- Material provided -
***

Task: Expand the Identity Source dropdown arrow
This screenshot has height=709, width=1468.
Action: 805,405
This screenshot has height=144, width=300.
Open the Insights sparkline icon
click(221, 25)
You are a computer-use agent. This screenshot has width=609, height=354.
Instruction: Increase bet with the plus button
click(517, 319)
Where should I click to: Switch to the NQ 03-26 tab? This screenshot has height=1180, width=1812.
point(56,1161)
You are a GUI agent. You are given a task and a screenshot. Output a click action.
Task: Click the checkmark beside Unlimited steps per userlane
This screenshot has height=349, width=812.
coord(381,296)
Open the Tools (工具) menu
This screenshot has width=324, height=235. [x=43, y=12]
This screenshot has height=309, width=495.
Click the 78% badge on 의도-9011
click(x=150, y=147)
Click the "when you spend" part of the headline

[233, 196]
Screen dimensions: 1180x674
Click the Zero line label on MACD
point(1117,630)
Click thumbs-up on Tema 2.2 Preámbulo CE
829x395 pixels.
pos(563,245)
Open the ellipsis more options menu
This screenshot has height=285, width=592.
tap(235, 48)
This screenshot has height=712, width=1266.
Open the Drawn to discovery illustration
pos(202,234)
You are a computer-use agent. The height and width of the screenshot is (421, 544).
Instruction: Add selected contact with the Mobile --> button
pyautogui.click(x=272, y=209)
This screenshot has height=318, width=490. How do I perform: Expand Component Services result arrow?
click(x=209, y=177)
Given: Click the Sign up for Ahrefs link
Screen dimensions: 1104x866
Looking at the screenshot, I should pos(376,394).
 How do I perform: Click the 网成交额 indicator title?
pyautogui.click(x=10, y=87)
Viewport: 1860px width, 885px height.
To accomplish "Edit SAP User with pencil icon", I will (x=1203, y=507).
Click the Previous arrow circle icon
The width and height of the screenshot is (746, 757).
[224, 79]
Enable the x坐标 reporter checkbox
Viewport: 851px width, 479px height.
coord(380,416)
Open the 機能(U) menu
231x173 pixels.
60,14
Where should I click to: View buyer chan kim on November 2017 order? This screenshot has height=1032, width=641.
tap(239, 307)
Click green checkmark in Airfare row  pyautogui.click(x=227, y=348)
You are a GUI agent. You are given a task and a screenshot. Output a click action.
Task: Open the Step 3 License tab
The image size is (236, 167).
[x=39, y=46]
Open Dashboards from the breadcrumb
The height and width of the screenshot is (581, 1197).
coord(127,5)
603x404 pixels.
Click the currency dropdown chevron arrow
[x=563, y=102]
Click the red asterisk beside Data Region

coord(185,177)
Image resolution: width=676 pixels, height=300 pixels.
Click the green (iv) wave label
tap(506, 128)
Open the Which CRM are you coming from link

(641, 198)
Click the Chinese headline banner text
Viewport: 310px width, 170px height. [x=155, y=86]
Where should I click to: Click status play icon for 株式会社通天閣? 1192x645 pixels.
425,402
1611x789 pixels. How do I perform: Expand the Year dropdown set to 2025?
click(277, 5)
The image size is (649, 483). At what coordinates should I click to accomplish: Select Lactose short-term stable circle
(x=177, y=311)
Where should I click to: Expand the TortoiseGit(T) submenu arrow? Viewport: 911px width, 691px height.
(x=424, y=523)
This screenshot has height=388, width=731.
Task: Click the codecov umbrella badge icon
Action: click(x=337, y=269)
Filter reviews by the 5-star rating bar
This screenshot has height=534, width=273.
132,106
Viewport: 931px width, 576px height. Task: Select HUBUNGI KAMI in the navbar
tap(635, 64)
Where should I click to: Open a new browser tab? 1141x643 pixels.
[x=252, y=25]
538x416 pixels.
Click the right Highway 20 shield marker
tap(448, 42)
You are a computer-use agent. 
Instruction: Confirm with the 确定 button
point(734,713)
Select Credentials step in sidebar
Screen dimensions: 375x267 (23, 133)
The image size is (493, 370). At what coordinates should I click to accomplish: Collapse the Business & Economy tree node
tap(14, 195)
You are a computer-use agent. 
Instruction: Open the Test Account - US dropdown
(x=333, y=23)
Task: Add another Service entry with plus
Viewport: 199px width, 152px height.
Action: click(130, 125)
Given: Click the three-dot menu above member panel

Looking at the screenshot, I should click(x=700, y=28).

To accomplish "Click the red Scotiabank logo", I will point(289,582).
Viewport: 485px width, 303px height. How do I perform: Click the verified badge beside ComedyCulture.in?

***

- Work instructions -
Give the listing again exactly as it appears.

- Exercise answer -
Task: Expand the Identity Source dropdown arrow
This screenshot has height=709, width=1468.
Action: 805,405
This screenshot has height=144, width=300.
Open the Insights sparkline icon
click(221, 25)
You are a computer-use agent. This screenshot has width=609, height=354.
Instruction: Increase bet with the plus button
click(517, 319)
Where should I click to: Switch to the NQ 03-26 tab? This screenshot has height=1180, width=1812.
point(56,1161)
You are a GUI agent. You are given a task and a screenshot. Output a click action.
Task: Click the checkmark beside Unlimited steps per userlane
This screenshot has height=349, width=812.
coord(381,296)
Open the Tools (工具) menu
This screenshot has width=324, height=235. [x=43, y=12]
This screenshot has height=309, width=495.
Click the 78% badge on 의도-9011
click(x=150, y=147)
Click the "when you spend" part of the headline

[233, 196]
Screen dimensions: 1180x674
Click the Zero line label on MACD
point(1117,630)
Click thumbs-up on Tema 2.2 Preámbulo CE
829x395 pixels.
pos(563,245)
Open the ellipsis more options menu
This screenshot has height=285, width=592.
tap(235, 48)
This screenshot has height=712, width=1266.
Open the Drawn to discovery illustration
pos(202,234)
You are a computer-use agent. The height and width of the screenshot is (421, 544).
Instruction: Add selected contact with the Mobile --> button
pyautogui.click(x=272, y=209)
This screenshot has height=318, width=490. How do I perform: Expand Component Services result arrow?
click(x=209, y=177)
Given: Click the Sign up for Ahrefs link
Screen dimensions: 1104x866
Looking at the screenshot, I should pos(376,394).
 How do I perform: Click the 网成交额 indicator title?
pyautogui.click(x=10, y=87)
Viewport: 1860px width, 885px height.
To accomplish "Edit SAP User with pencil icon", I will (x=1203, y=507).
Click the Previous arrow circle icon
The width and height of the screenshot is (746, 757).
[224, 79]
Enable the x坐标 reporter checkbox
Viewport: 851px width, 479px height.
coord(380,416)
Open the 機能(U) menu
231x173 pixels.
60,14
Where should I click to: View buyer chan kim on November 2017 order? This screenshot has height=1032, width=641.
tap(239, 307)
Click green checkmark in Airfare row  pyautogui.click(x=227, y=348)
You are a GUI agent. You are given a task and a screenshot. Output a click action.
Task: Open the Step 3 License tab
The image size is (236, 167).
[x=39, y=46]
Open Dashboards from the breadcrumb
The height and width of the screenshot is (581, 1197).
coord(127,5)
603x404 pixels.
Click the currency dropdown chevron arrow
[x=563, y=102]
Click the red asterisk beside Data Region

coord(185,177)
Image resolution: width=676 pixels, height=300 pixels.
Click the green (iv) wave label
tap(506, 128)
Open the Which CRM are you coming from link

(641, 198)
Click the Chinese headline banner text
Viewport: 310px width, 170px height. [x=155, y=86]
Where should I click to: Click status play icon for 株式会社通天閣? 1192x645 pixels.
425,402
1611x789 pixels. How do I perform: Expand the Year dropdown set to 2025?
click(277, 5)
The image size is (649, 483). At what coordinates should I click to accomplish: Select Lactose short-term stable circle
(x=177, y=311)
Where should I click to: Expand the TortoiseGit(T) submenu arrow? Viewport: 911px width, 691px height.
(x=424, y=523)
This screenshot has height=388, width=731.
Task: Click the codecov umbrella badge icon
Action: click(x=337, y=269)
Filter reviews by the 5-star rating bar
This screenshot has height=534, width=273.
132,106
Viewport: 931px width, 576px height. Task: Select HUBUNGI KAMI in the navbar
tap(635, 64)
Where should I click to: Open a new browser tab? 1141x643 pixels.
[x=252, y=25]
538x416 pixels.
Click the right Highway 20 shield marker
tap(448, 42)
You are a computer-use agent. 
Instruction: Confirm with the 确定 button
point(734,713)
Select Credentials step in sidebar
Screen dimensions: 375x267 (23, 133)
The image size is (493, 370). At what coordinates should I click to accomplish: Collapse the Business & Economy tree node
tap(14, 195)
You are a computer-use agent. 
Instruction: Open the Test Account - US dropdown
(x=333, y=23)
Task: Add another Service entry with plus
Viewport: 199px width, 152px height.
Action: click(130, 125)
Given: Click the three-dot menu above member panel

Looking at the screenshot, I should click(x=700, y=28).

To accomplish "Click the red Scotiabank logo", I will point(289,582).
Viewport: 485px width, 303px height. How do I perform: Click the verified badge beside ComedyCulture.in?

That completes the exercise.